I’m looking for ideas about how to implement the following scenario: We have a distributed monitoring setup as it is described as “Top Down Config Sync” in the current Icinga2 documentation. We’ll get a new node placed out in the internet (outside of our data center). The goal is to do a small subset of checks we have twice:
- To let this outside node send out notifications in case the master is down
- To check the internal and external view (ie, we need to have ping latency results as they are from inside our network, as well as how they are from the internet, visible in Icingaweb)
We checked some approaches, which are all not really satisfying. Hope someone of you has ideas.
Let the outside node run standalone: Doesn’t really fit our requirements, as then we don’t have the check results of the outside node visible in Icingaweb (and we don’t want to have a dedicated Icingaweb instance setup for the outside node). Also, notifications get sent out twice if master and outside node are not able to coordinate.

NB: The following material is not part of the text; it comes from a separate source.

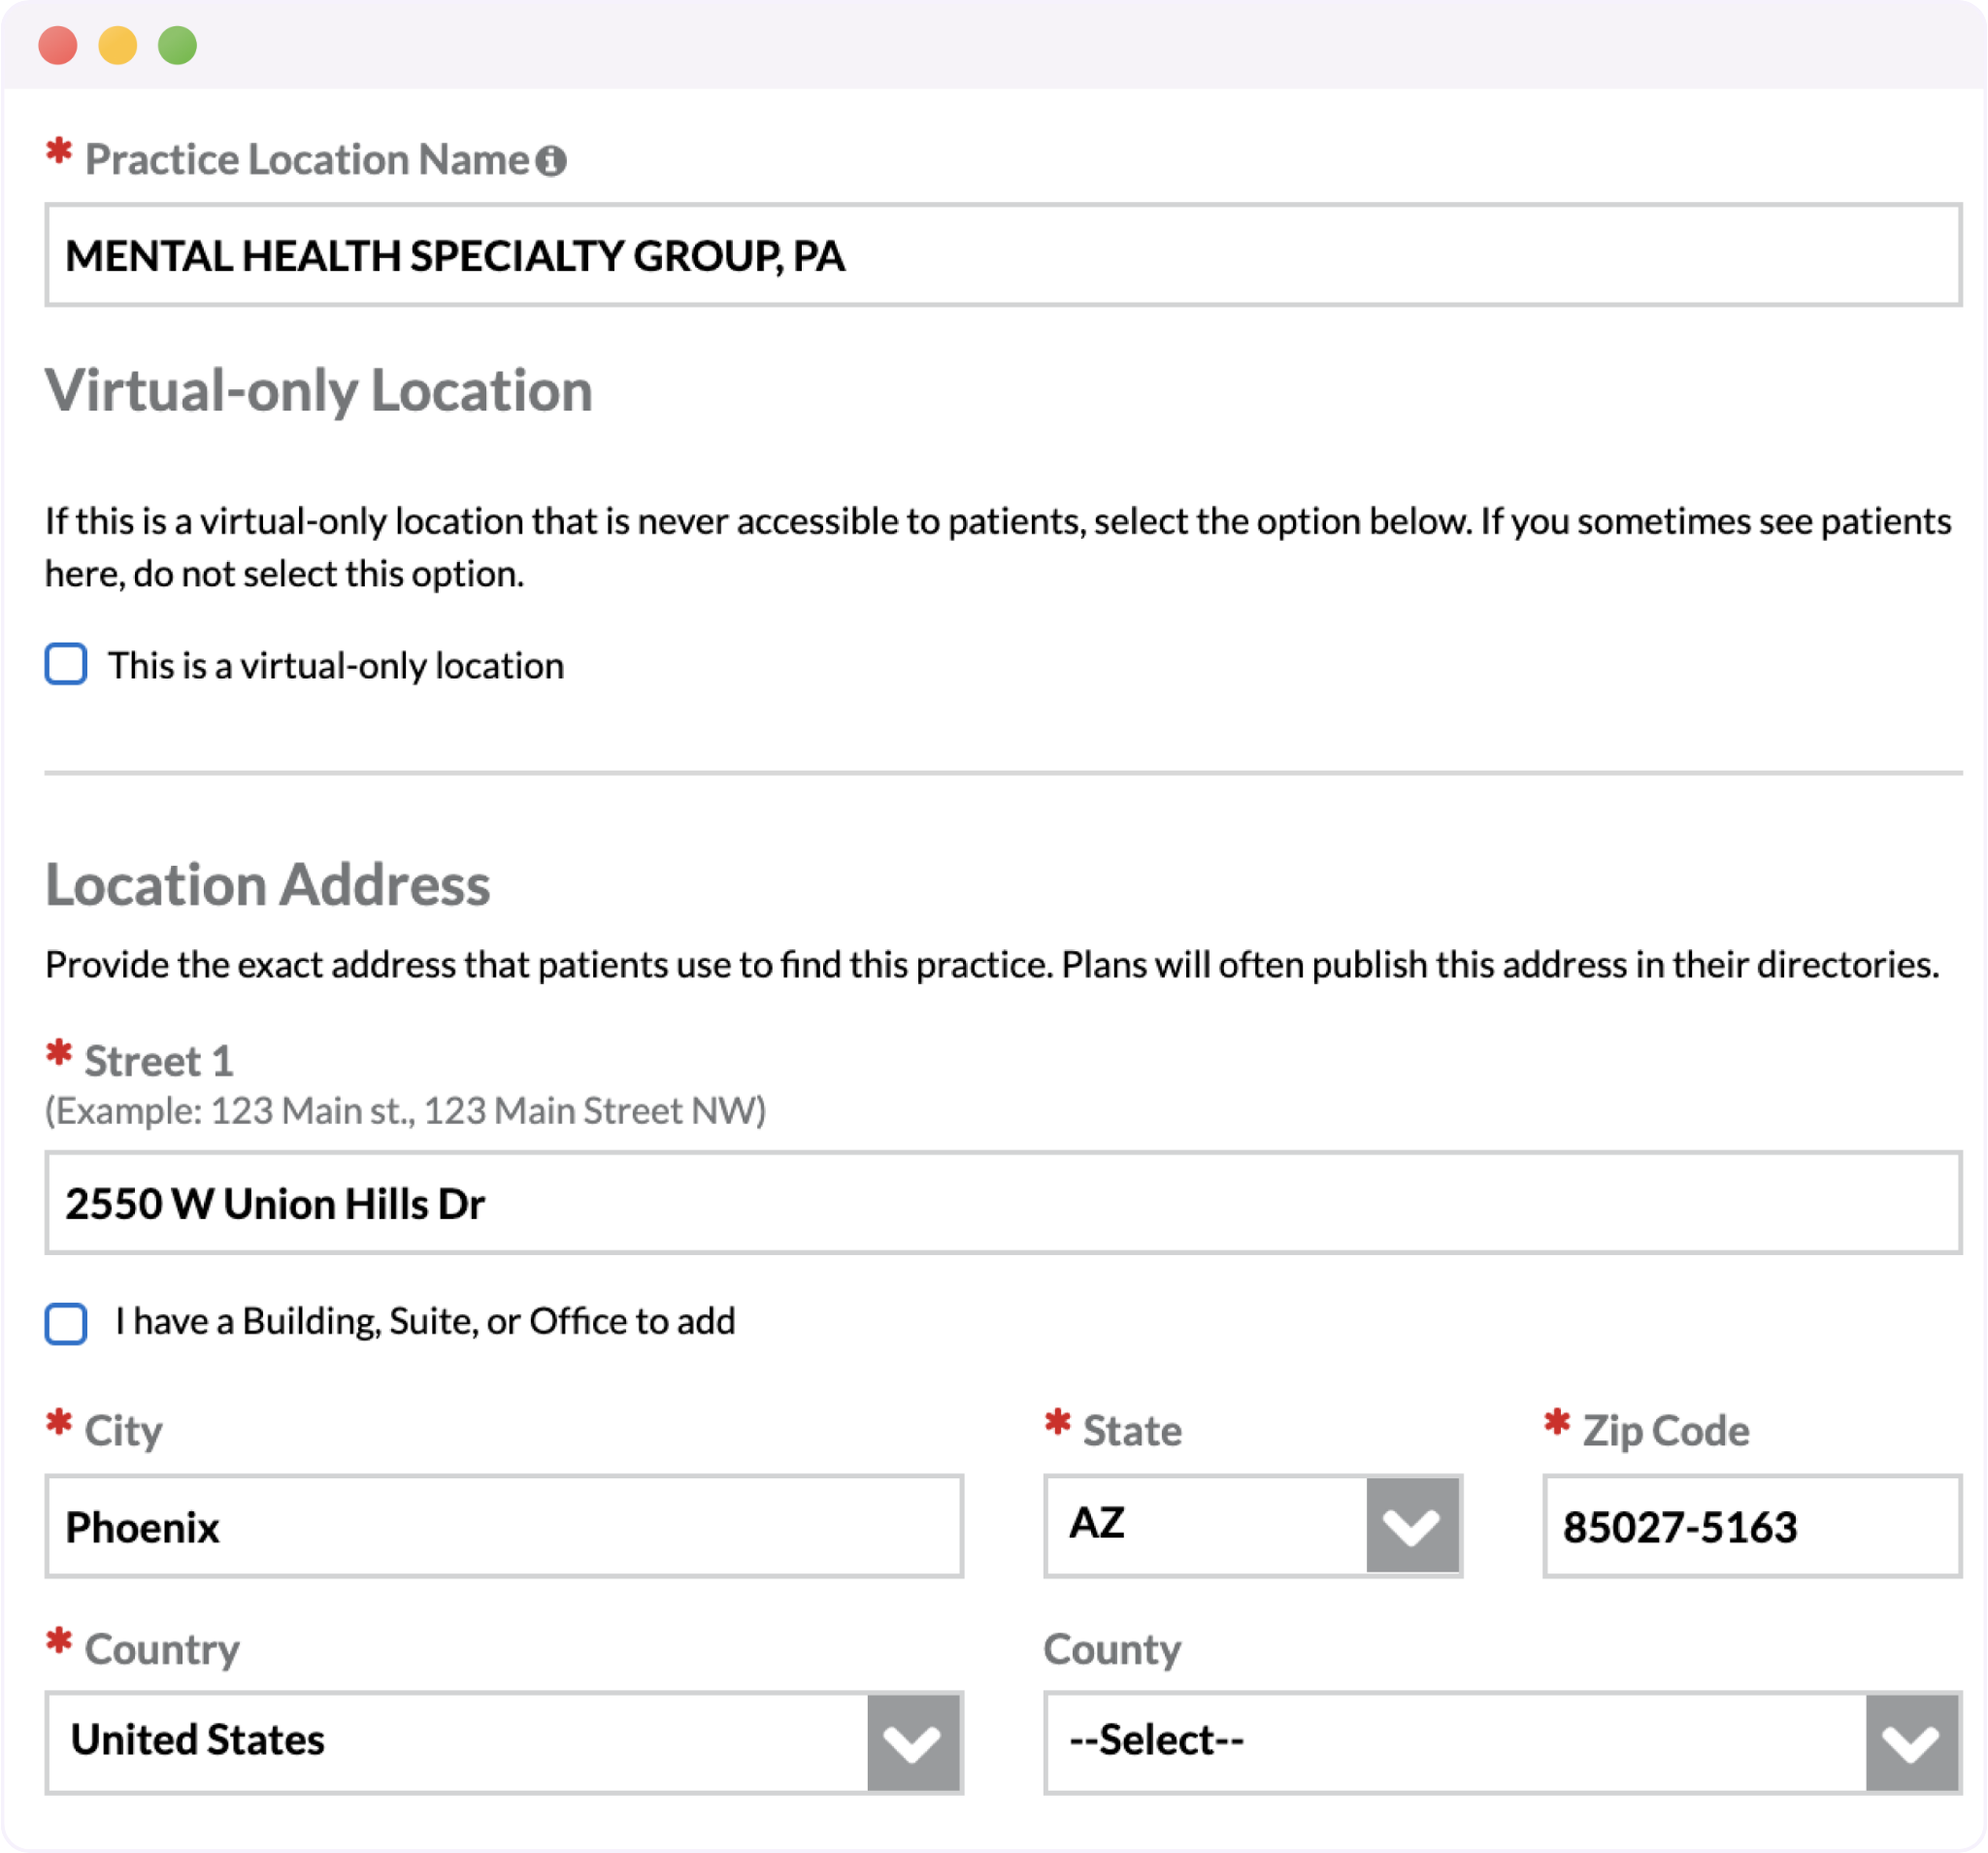
Task: Click the County dropdown chevron icon
Action: pos(1910,1742)
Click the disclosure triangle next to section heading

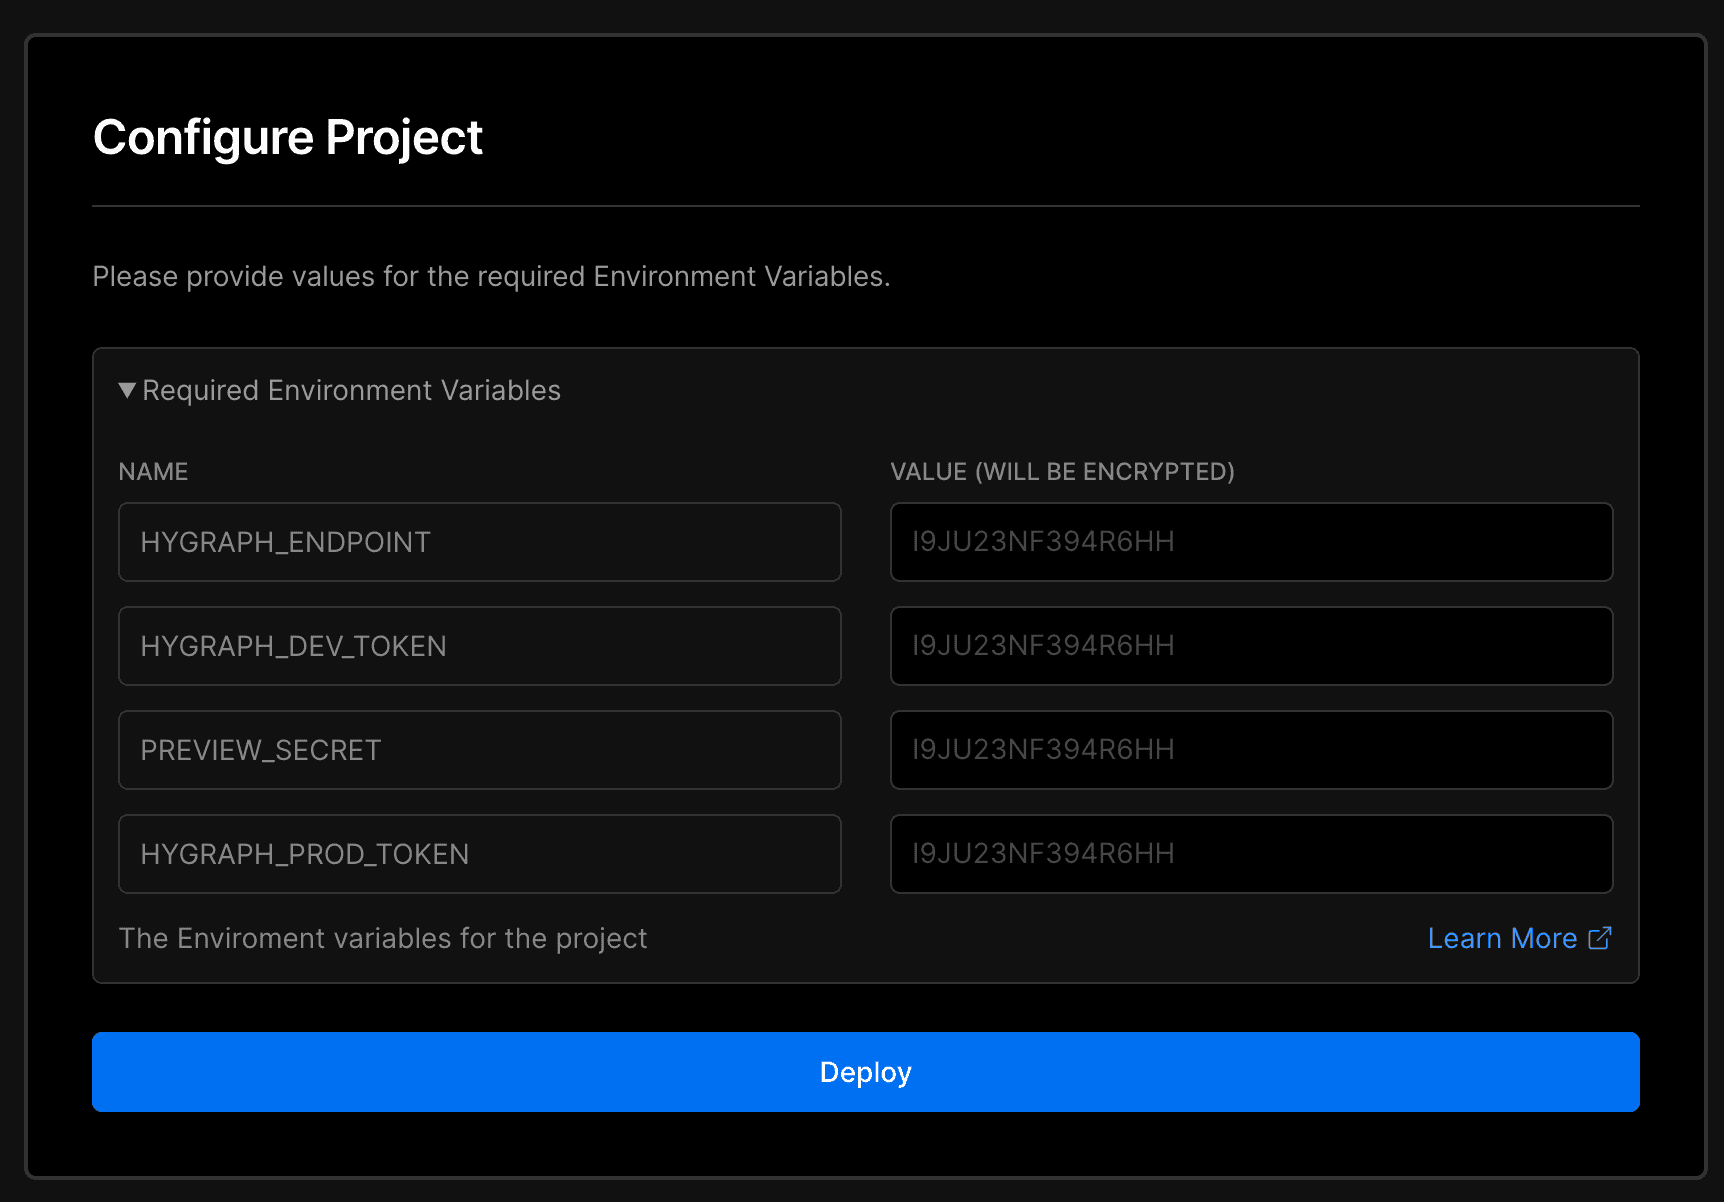tap(126, 390)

High availability master: Not applicable, as this outside node should only do a small subset of checks and not all of them. As the node is placed outside our datacenter, it only has limited access to the internal network anway.
Using check_command: Not applicable, as the outside node should start sending notifications as soon as the master is down (thus the outside node needs its own scheduler).
Connect this outside node via top down config sync: This would be possible, as we can allow the outside node and the master to do bidirectional communication and thus could attach the outside node similar as every inside node.
I was trying some approaches with top down config sync, which we all not really satisfying:
- Distribute the the Host and Service objects that should be checked twice from the master to the outside node: Doesn’t work, as the master then complains about having the Host being redefined in zone.d. But I actually need it twice, as otherwise I can’t monitor twice.
- Manually enter Host and Service objects in conf.d on the outside node: Would work, but has two disadvantages:
** Notifications are sent twice (outside node should not send out notifications if the master is available to do it)
** The outside node also submits the status of the Host object to the master. Seems like there is no way to to have this filtered out.
Why do I want to have the status of the Host object not submitted? Probably the best solution would be if I could define (as an example) a service ping4_internal and ping4_external on a Host. The outside node should only submit the ping4_external service check to the master, nothing else. This would allow to clearly distinguish between what is the inside and what is the outside result. It would also allow to define distinct notification rules (ie, notify inside and outside with different “times”). However, when the outside node and the master don’t agree upon whether the host is up or not, then the host starts flapping on the master. Thus would be much easier if the outside node could submit only Service results.
Let’s start this discussion.